— DATASET RECORDS —
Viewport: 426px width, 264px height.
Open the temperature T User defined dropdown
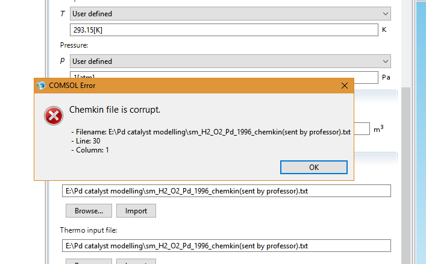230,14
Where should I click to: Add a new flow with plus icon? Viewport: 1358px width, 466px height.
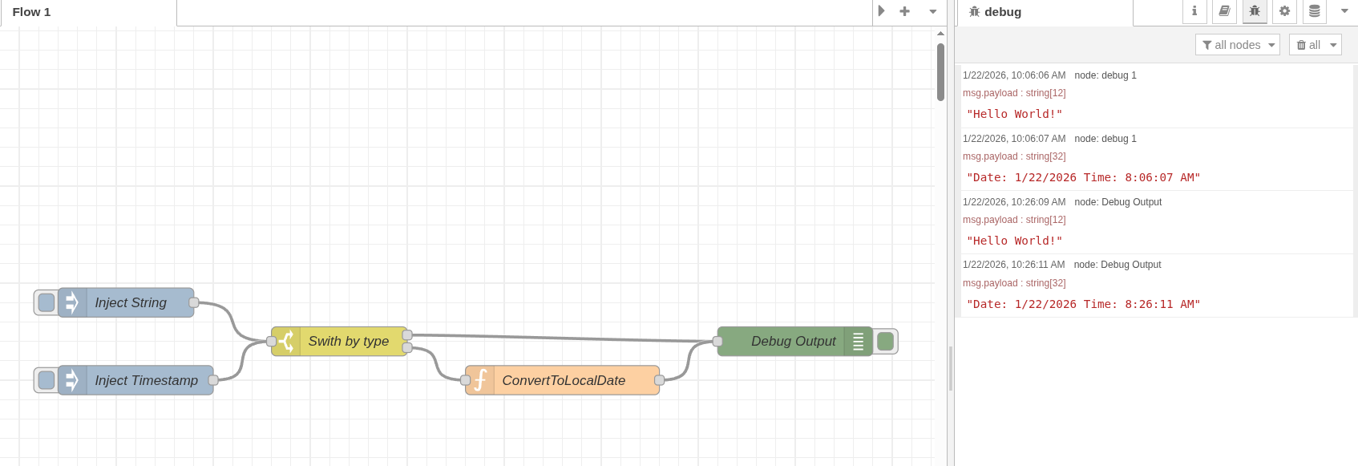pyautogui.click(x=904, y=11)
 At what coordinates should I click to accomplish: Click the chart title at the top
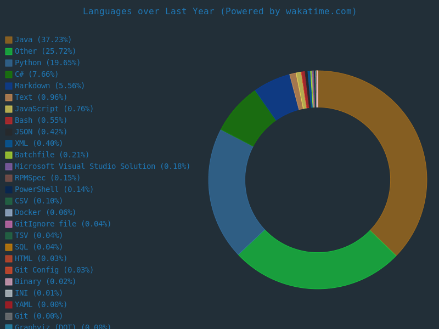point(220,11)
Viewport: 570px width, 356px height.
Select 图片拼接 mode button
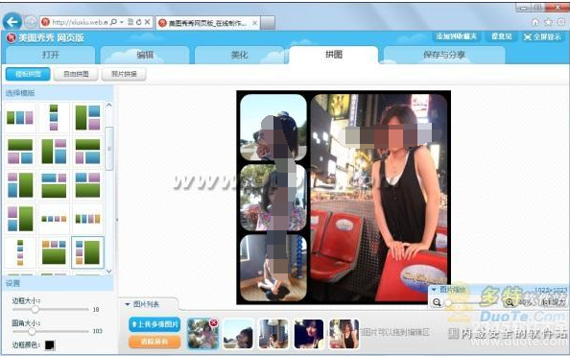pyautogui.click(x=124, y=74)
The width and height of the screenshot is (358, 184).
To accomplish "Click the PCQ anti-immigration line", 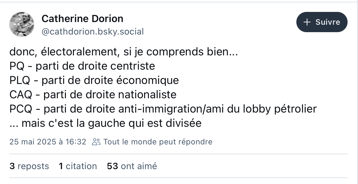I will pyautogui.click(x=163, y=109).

* * *

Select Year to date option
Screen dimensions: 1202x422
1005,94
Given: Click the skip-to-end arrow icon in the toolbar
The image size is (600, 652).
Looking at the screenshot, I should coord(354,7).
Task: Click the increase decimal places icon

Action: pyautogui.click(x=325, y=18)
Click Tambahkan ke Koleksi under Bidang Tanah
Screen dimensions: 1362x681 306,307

— EXERCISE REQUIREMENTS —
Only one part of the listing is wanted: the lines from the one containing "Open the temperature T User defined dropdown" through the one containing "The width and", both included. Please transcribe it exactly, leaving out the pictures.

— COMPLETED EXERCISE —
Open the temperature T User defined dropdown
230,14
Where should I click to: Add a new flow with plus icon? Viewport: 1358px width, 466px height.
pyautogui.click(x=904, y=11)
 At what coordinates should I click to accomplish: Click the chart title at the top
point(220,11)
Viewport: 570px width, 356px height.
Select 图片拼接 mode button
pyautogui.click(x=124, y=74)
The width and height of the screenshot is (358, 184).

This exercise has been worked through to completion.